Russia’s natural gas export monopoly is set to expand its position as the dominant fuel supplier to Europe after a deal between the two resolved a seven-year-old anti-trust dispute.
The agreement between Gazprom PJSC and the European Commission gives gas buyers more flexibility in handling imports and greater leverage to push for lower prices. That’s likely to make flows from Russia more attractive than alternatives such as expensive new links to fields at Europe’s southeast corner or tanker shipments of liquefied natural gas.

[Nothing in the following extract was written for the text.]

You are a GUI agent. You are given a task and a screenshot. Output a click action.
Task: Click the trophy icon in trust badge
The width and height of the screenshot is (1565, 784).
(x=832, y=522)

Easing tensions with Russia will make it more difficult for countries from the Middle East and Americas to get a piece of Europe’s lucrative energy market, where gas is trading at roughly double the level prevailing in the US Cheaper supplies on more flexible terms also makes it more difficult for Europe to broaden its sources of energy to reduce the risk of a cutoff from any one of them, an idea that president Donald Trump’s administration has been pressing.
“Gazprom knows that Europe will always represent its key market, it knows that it’s very difficult to diversify away from Europe,” said Simone Tagliapietra, analyst at the Bruegel research group in Brussels. “If the Russian gas becomes cheaper, US LNG will be less competitive if the US is not able to cut down the price.”
Europe relies on Russia for about a third of its gas, and Gazprom’s shipments to the continent reached a record a last year and are only expected to grow. In recent weeks, as the weather warms and demand for heating eases, the pipeline company is shipping in supplies of the fuel to replenish depleted storage sites at rates that are more typical for a hard winter.
Utilities from Germany to Italy to Denmark have over the past decade reached agreements with Gazprom to lower prices or to bring them in line with European hubs, either via negotiations or in courts. Uniper SE, the Russian company’s biggest customer in Europe, voiced relief that the EU dispute was settled, and said the US mingling into European energy security is not helpful or needed.